:: PROVIDED DATA ::
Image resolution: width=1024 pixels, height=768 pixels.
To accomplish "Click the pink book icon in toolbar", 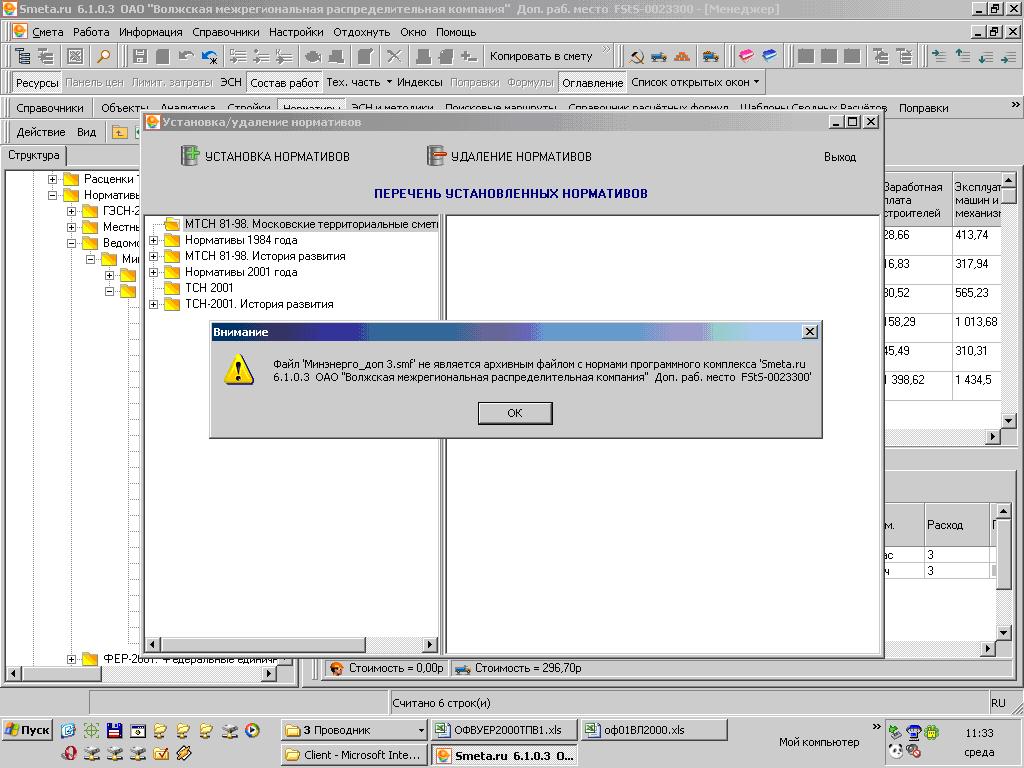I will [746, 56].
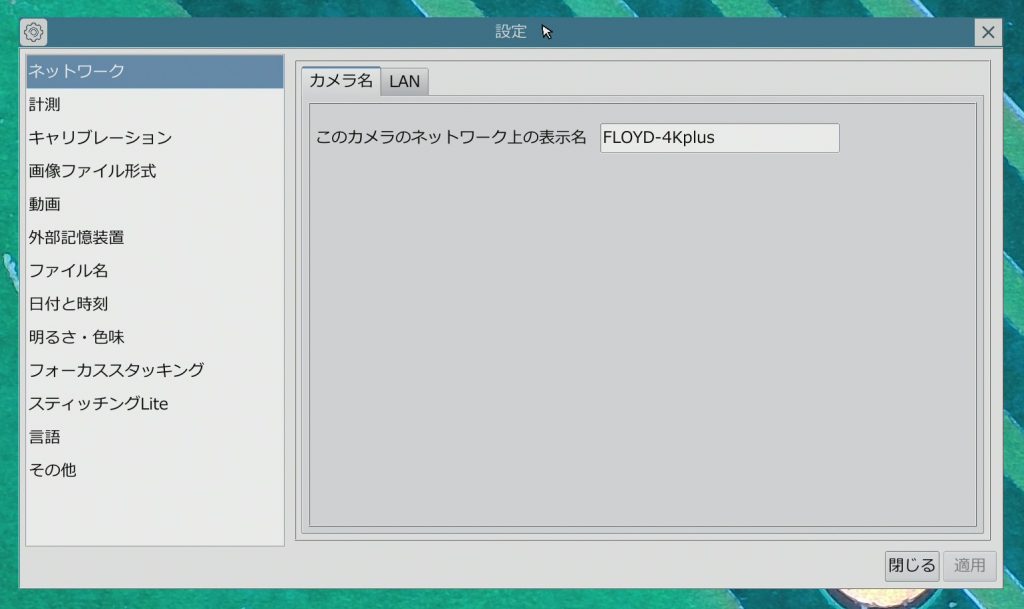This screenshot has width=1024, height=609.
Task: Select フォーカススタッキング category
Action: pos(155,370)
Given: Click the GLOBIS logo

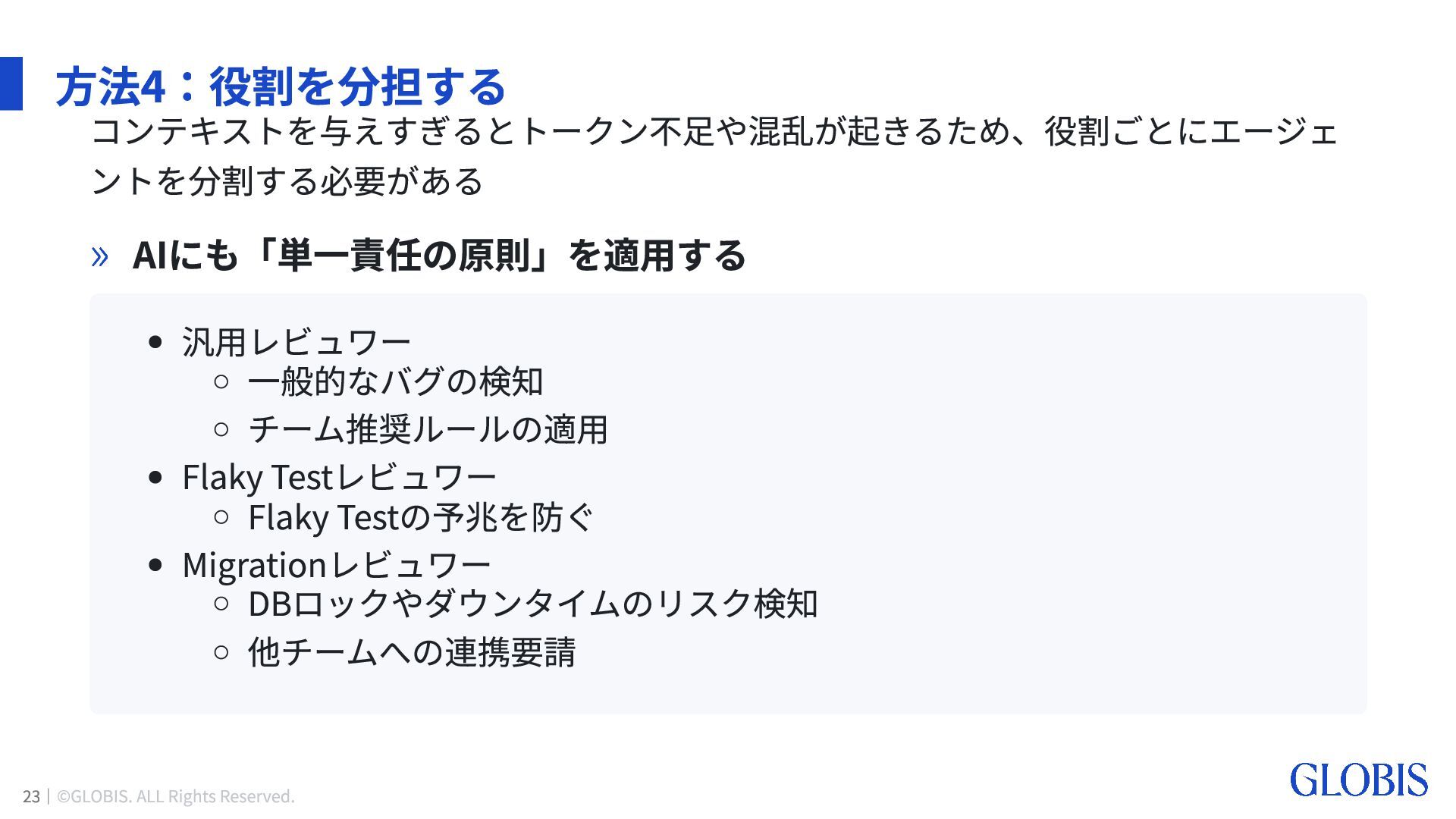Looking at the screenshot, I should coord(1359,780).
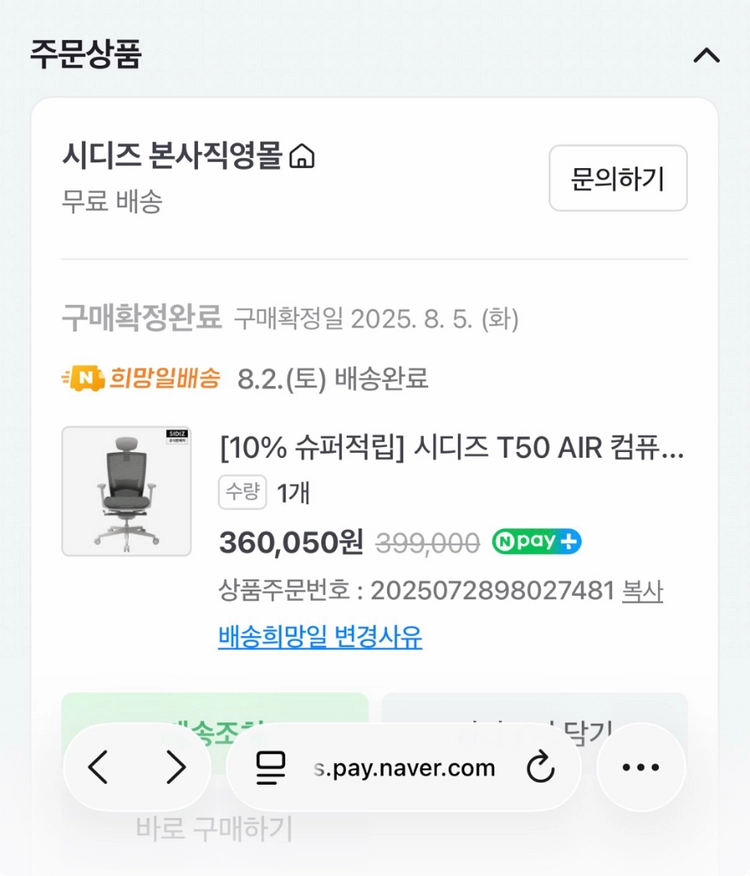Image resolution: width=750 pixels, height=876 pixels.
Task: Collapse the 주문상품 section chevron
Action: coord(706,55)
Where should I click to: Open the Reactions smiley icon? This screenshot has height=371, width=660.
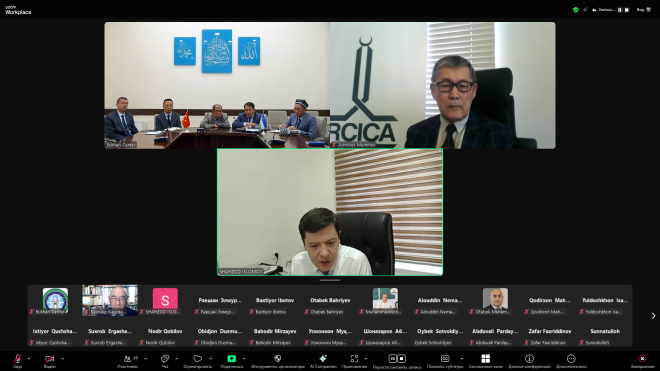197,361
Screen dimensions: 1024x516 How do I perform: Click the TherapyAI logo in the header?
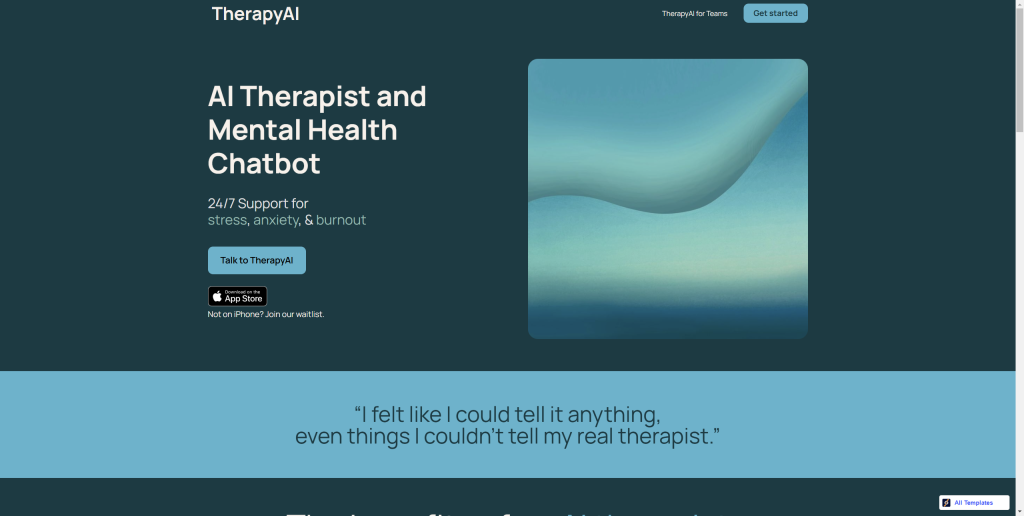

:: TASK TO COMPLETE ::
Return exactly the lines from the line with "Given: Click the GLOBIS logo" through the last line of the data above, both included; pictures do not go in the answer.

:: OUTPUT FOR THIS EXERCISE ::
Given: Click the GLOBIS logo

Looking at the screenshot, I should coord(1359,780).
Image resolution: width=750 pixels, height=876 pixels.
Task: Collapse the 주문상품 section chevron
Action: coord(706,55)
Where should I click to: Open the Reactions smiley icon? This screenshot has height=371, width=660.
197,361
Screen dimensions: 1024x516 How do I perform: Click the TherapyAI logo in the header?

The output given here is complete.